Between monster myths and bare facts
Hardly any other topic is currently causing as much speculation in the gaming world as the upcoming PlayStation 6. Its release is still a long way off, but leaks and alleged revelations about its technical power are already coming thick and fast. At the center of the heated discussion is the claim that Sony’s console can compete with NVIDIA’s graphics card giant, the RTX 5090.
The well-known industry insider “Moore’s Law Is Dead” has now made a significant correction in a recent YouTube video. While he acknowledges Sony’s great progress in ray tracing, he clarifies: “We were talking about ray tracing, not overall performance. In terms of rasterization, Orion’s SOC is significantly weaker than an RTX 5090.” In doing so, he dispels one of the biggest myths surrounding the PS6 – and puts expectations on a realistic footing.
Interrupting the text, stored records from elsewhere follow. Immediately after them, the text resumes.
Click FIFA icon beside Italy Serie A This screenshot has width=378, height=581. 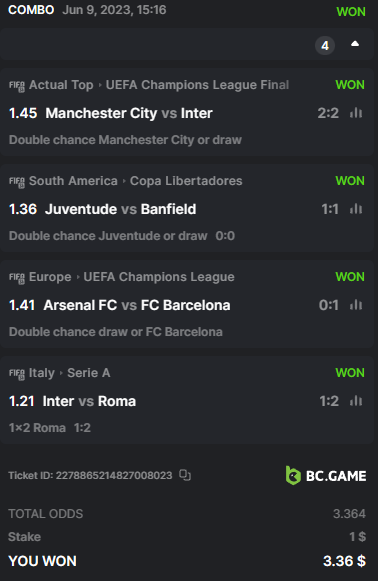click(x=17, y=374)
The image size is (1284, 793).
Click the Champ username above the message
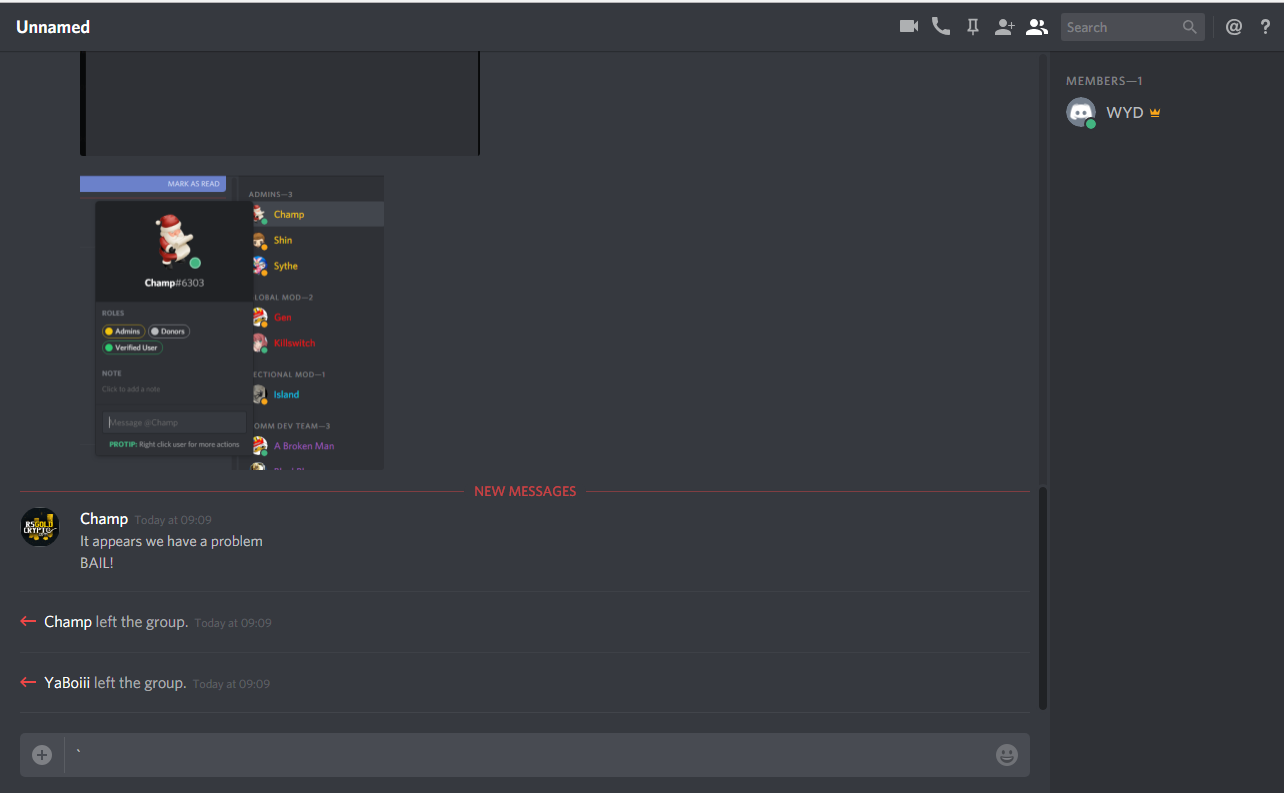pyautogui.click(x=104, y=519)
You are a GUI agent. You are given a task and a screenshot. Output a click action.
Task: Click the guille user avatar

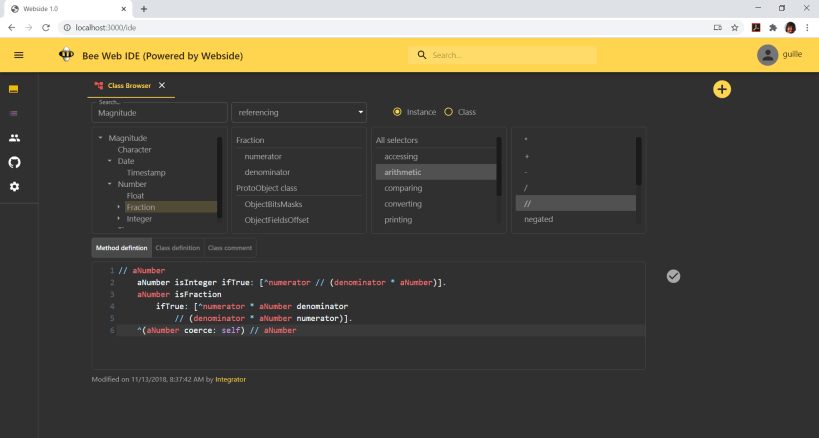coord(767,55)
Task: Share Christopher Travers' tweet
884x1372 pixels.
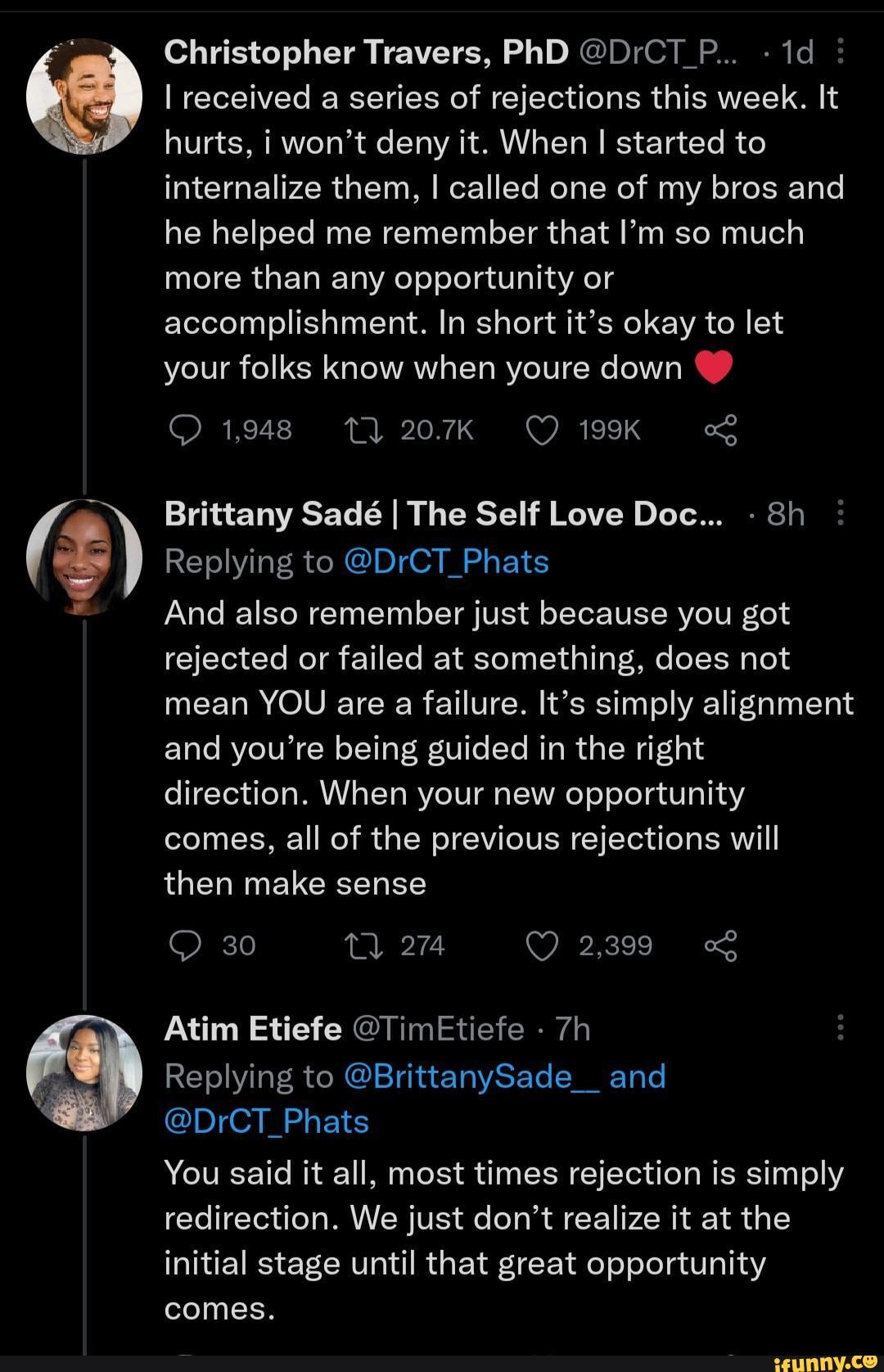Action: [720, 429]
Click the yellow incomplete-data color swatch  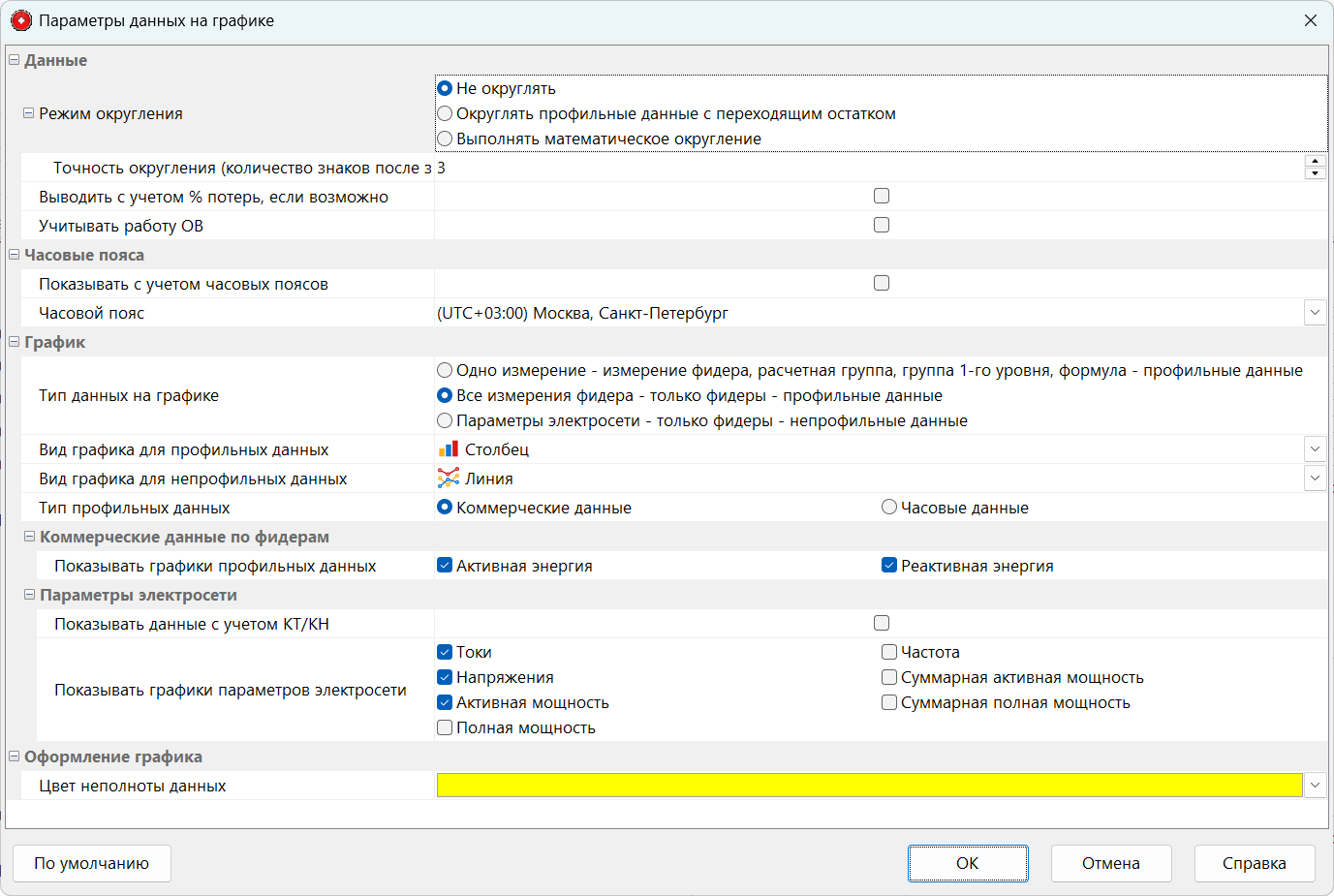tap(869, 786)
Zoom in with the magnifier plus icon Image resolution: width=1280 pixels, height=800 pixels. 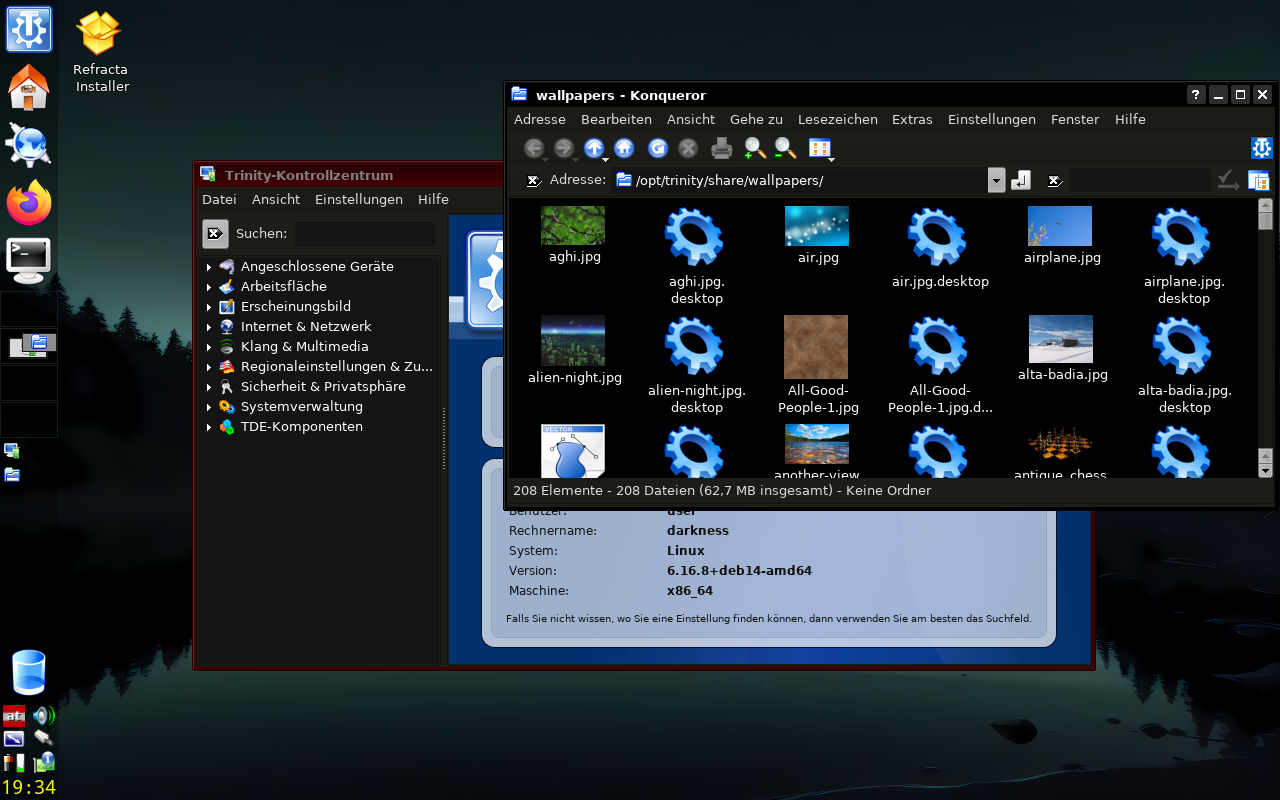(755, 149)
The PlayStation 6 is expected to feature AMD’s custom “Orion” chip, combined with an RDNA 5 graphics unit, a Zen 6 CPU, and up to 40 GB of GDDR7 memory. In numbers, that means around 40 teraflops, up to three times better rasterization, and ray tracing performance that could be up to twelve times that of the PS5.
60 FPS at 4K – and what gamers can really expect
Even if the PS6 isn’t a true “RTX 5090 monster,” the package sounds like a milestone in Sony’s console history. In Quality Mode, a stable 60 frames per second at 4K should be possible, while Performance Mode could even deliver 120 FPS at the same resolution.
Particularly exciting: with the use of FidelityFX Super Resolution 4 (FSR 4), the PS6 could actually come close to an RTX 5080 in selected ray tracing scenarios. Only in absolutely exceptional cases would a comparison with the 5090 be justified, according to the insider. However, this is unlikely to be a damper for gamers – after all, the main focus is on games running even more smoothly and with greater detail than ever before.
With these insights, the insider takes the wind out of the sails of exaggerated expectations, but at the same time, anticipation is growing for a console that promises impressive technology despite all the relativizations. The PlayStation 6 will thus likely become not just a marketing buzzword, but a real piece of the gaming future.